[Begin Exercise materials]

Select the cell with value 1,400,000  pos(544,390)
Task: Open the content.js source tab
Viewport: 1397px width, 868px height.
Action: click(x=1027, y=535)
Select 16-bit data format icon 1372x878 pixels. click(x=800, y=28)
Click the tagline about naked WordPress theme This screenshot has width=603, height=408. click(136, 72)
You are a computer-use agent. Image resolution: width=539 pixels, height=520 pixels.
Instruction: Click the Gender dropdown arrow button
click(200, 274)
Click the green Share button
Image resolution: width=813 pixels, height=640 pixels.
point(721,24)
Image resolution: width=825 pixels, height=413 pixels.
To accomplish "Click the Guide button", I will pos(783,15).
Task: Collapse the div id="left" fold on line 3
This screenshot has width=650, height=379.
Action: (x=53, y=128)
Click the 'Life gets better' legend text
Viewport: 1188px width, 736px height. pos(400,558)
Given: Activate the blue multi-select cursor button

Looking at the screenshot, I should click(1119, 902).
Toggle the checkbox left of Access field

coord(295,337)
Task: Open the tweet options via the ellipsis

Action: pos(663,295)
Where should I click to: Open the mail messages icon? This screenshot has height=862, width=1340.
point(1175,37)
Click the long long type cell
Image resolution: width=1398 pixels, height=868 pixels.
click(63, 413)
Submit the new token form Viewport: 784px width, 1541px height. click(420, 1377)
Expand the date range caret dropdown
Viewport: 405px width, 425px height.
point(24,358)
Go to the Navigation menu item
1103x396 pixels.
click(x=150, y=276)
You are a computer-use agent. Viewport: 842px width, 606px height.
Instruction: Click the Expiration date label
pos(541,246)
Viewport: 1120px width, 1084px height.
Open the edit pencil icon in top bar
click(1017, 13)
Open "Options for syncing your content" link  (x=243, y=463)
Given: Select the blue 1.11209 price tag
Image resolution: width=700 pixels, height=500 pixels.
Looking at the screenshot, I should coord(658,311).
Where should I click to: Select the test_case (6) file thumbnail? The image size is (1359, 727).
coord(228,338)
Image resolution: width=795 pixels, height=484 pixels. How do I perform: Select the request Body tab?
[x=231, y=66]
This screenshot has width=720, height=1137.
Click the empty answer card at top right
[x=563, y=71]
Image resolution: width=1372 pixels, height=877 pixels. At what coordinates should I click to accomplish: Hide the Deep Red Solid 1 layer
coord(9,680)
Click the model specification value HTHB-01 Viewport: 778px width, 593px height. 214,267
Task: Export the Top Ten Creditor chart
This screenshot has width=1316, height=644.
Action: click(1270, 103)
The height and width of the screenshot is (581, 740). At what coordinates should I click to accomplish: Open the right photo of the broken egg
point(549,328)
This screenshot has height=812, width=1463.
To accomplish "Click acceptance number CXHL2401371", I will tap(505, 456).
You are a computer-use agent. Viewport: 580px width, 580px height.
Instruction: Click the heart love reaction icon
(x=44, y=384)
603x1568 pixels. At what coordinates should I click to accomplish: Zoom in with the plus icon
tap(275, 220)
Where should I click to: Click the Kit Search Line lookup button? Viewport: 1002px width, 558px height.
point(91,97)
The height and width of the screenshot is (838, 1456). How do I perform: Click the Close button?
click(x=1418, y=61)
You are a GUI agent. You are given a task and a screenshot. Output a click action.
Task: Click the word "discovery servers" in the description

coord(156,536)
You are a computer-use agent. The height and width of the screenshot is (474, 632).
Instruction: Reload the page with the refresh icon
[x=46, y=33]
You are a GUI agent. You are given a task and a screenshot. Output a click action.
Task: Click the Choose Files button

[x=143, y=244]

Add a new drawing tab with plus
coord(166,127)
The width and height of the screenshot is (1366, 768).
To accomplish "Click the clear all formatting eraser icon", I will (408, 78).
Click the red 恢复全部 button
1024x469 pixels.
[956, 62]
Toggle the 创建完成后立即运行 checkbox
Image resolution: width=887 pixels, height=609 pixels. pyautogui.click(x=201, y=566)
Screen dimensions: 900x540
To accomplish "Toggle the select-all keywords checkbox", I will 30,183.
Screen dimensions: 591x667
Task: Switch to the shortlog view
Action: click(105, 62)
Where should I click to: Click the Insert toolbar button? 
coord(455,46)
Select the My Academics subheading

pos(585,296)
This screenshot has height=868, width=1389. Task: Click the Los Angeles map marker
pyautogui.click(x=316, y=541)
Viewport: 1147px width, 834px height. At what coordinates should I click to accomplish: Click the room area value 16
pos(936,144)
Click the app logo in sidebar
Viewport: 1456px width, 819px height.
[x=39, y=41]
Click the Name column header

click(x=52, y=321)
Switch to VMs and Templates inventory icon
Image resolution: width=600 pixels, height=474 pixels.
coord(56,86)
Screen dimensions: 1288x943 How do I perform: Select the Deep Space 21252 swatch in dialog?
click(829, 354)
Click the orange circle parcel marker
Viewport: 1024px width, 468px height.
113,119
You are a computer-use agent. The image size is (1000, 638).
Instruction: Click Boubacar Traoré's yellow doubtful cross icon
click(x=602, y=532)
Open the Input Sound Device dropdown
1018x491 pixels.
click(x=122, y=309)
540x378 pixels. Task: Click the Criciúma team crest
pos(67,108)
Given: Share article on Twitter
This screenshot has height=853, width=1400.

[End Exercise materials]

Rewrite the records from the start through the line containing "point(721,24)", both ends included and requests kept, and shift every coordinate in the answers up by 108.

# [Response to the exercise]
Select the cell with value 1,400,000  pos(652,498)
Task: Open the content.js source tab
Viewport: 1397px width, 868px height.
Action: click(x=1135, y=643)
Select 16-bit data format icon 1372x878 pixels. click(x=908, y=136)
Click the tagline about naked WordPress theme This screenshot has width=603, height=408. click(244, 180)
You are a computer-use agent. Image resolution: width=539 pixels, height=520 pixels.
Instruction: Click the Gender dropdown arrow button
click(308, 382)
Click the green Share button
Image resolution: width=813 pixels, height=640 pixels.
point(829,132)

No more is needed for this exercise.